BEGIN Page extract
Edifice.Probabilistic.Bayesian (Edifice v0.2.0)

Bayesian Neural Network layers with weight uncertainty.

Instead of point-estimate weights, each weight is a probability distribution parameterized by (mu, rho) where the actual weight is sampled as:

W = mu + softplus(rho) * epsilon,  epsilon ~ N(0, 1)

This provides:

Uncertainty estimation - Variance in predictions indicates confidence
Regularization - KL divergence from prior acts as a learned regularizer
Robustness - Multiple weight samples reduce overconfidence

Training with ELBO

The network is trained by maximizing the Evidence Lower BOund:

ELBO = E_q[log p(D|W)] - beta * KL(q(W) || p(W))

where:

q(W) = N(mu, softplus(rho)^2) is the learned weight posterior
p(W) = N(0, 1) is the prior (standard normal)
beta controls the regularization strength (typically 1/num_batches)

Architecture

Input [batch, input_size]
      |
      v
+-------------------------------+
| Bayesian Dense (sample W)    |
| W = mu + softplus(rho) * eps |
+-------------------------------+
      |
      v
+-------------------------------+
| Activation (ReLU)            |
+-------------------------------+
      |   (repeat for each layer)
      v
Output [batch, output_size]

Usage

# Build a Bayesian neural network
model = Bayesian.build(
  input_size: 256,
  hidden_sizes: [128, 64],
  output_size: 10
)

# Training: use ELBO loss
loss = Bayesian.elbo_loss(predictions, targets, kl_cost, beta: 1/num_batches)
END Page extract
BEGIN Data records
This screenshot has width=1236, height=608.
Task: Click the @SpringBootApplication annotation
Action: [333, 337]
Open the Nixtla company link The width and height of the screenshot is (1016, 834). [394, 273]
END Data records
BEGIN Data records
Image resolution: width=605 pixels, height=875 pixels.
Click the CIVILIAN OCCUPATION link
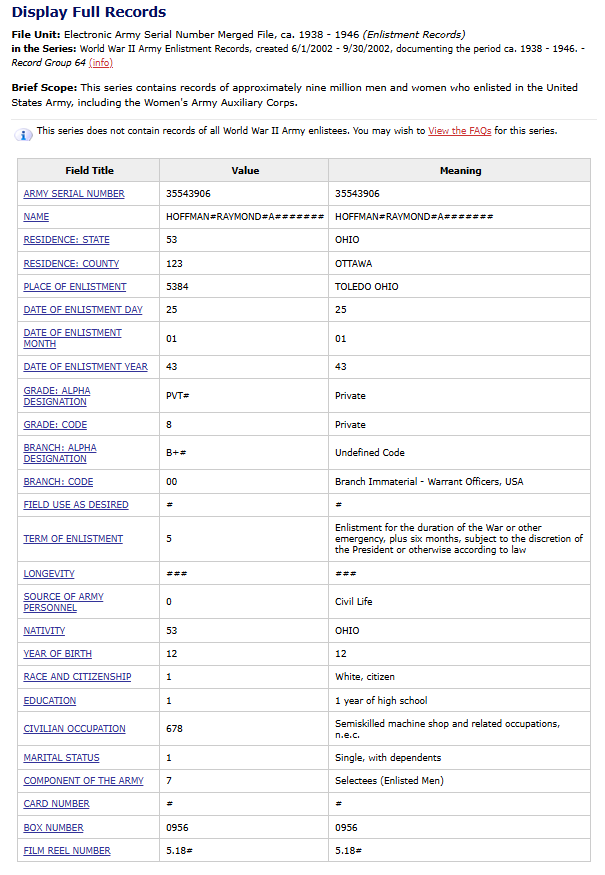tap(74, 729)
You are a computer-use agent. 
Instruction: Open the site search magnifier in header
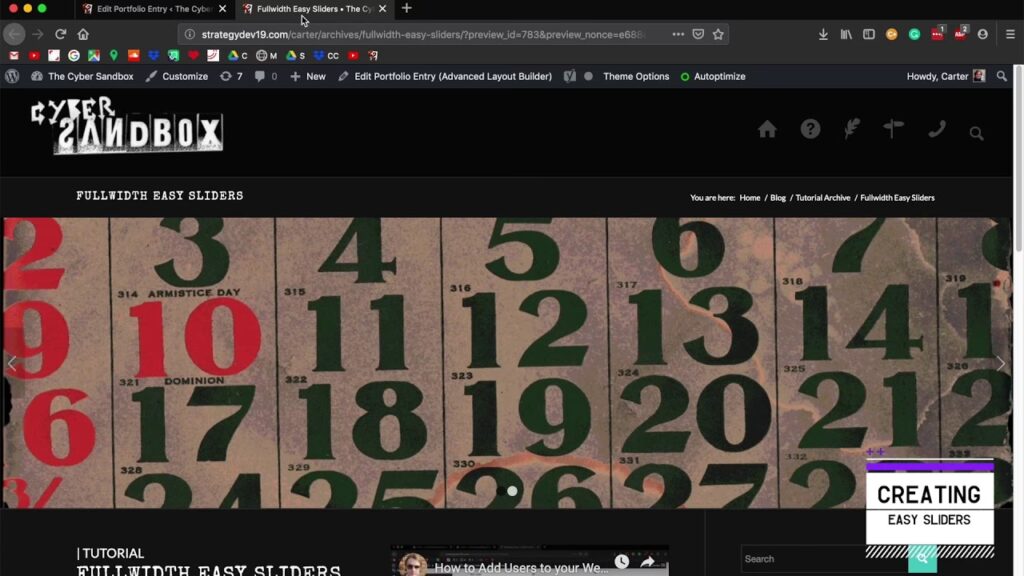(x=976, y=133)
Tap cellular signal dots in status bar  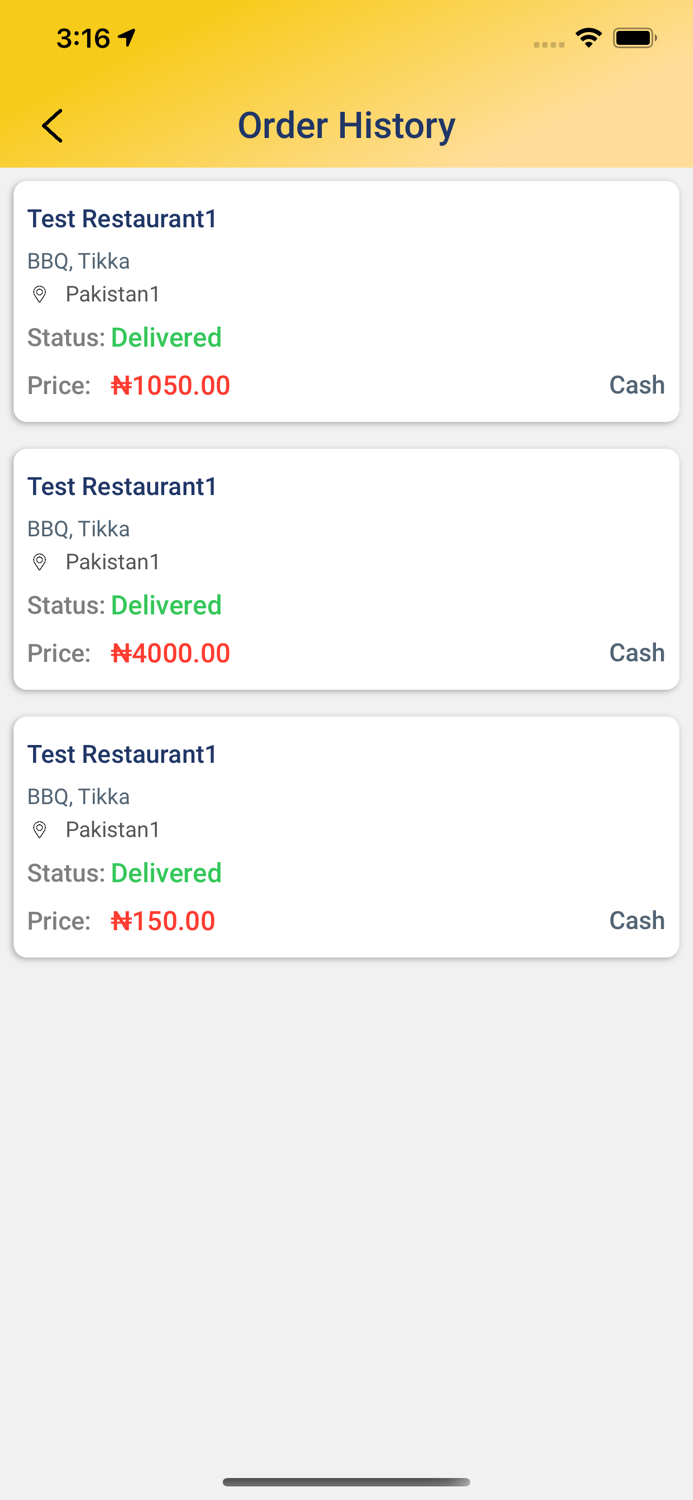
END Data records
**Directives:**
1 - In the Bayesian layers documentation, what prior distribution is placed on the weights?
2 - Write the next part of the Bayesian layers documentation, continuing after its final line of code.
The entries are separate material with no connection to the Bayesian layers documentation.

**The results:**
1 - The prior is a standard normal, N(0, 1).

2 -
References

Blundell et al., "Weight Uncertainty in Neural Networks" (2015)
https://arxiv.org/abs/1505.05424

Summary

Functions

bayesian_dense(input, units, opts \\ [])

Build a Bayesian dense layer using the reparameterization trick.

build(opts \\ [])

Build a Bayesian Neural Network.

elbo_loss(predictions, targets, kl_divergence, opts \\ [])

Compute the Evidence Lower BOund (ELBO) loss.

kl_cost(mu, rho, opts \\ [])

Compute KL divergence between weight posterior q(W) and prior p(W).

Types

build_opt()

@type build_opt() ::
  {:activation, atom()}
  | {:hidden_sizes, [pos_integer()]}
  | {:input_size, pos_integer()}
  | {:output_size, pos_integer()}

Options for build/1.

Functions

bayesian_dense(input, units, opts \\ [])

@spec bayesian_dense(Axon.t(), pos_integer(), keyword()) :: Axon.t()

Build a Bayesian dense layer using the reparameterization trick.

Instead of learning fixed weights W, learns mu and rho parameters where sigma = softplus(rho) = log(1 + exp(rho)).

During the forward pass:

Sample epsilon ~ N(0, 1)
Compute W = mu + sigma * epsilon
Output = input * W + bias

Parameters

input - Axon node
units - Number of output units

Options

:name - Layer name prefix (default: "bayesian_dense")

Returns

An Axon node with shape [batch, units]

build(opts \\ [])

@spec build([build_opt()]) :: Axon.t()

Build a Bayesian Neural Network.

Each dense layer uses weight distributions instead of point estimates. During the forward pass, weights are sampled from the learned posterior.

Options

:input_size - Input feature dimension (required)
:hidden_sizes - List of hidden layer sizes (default: [256, 128])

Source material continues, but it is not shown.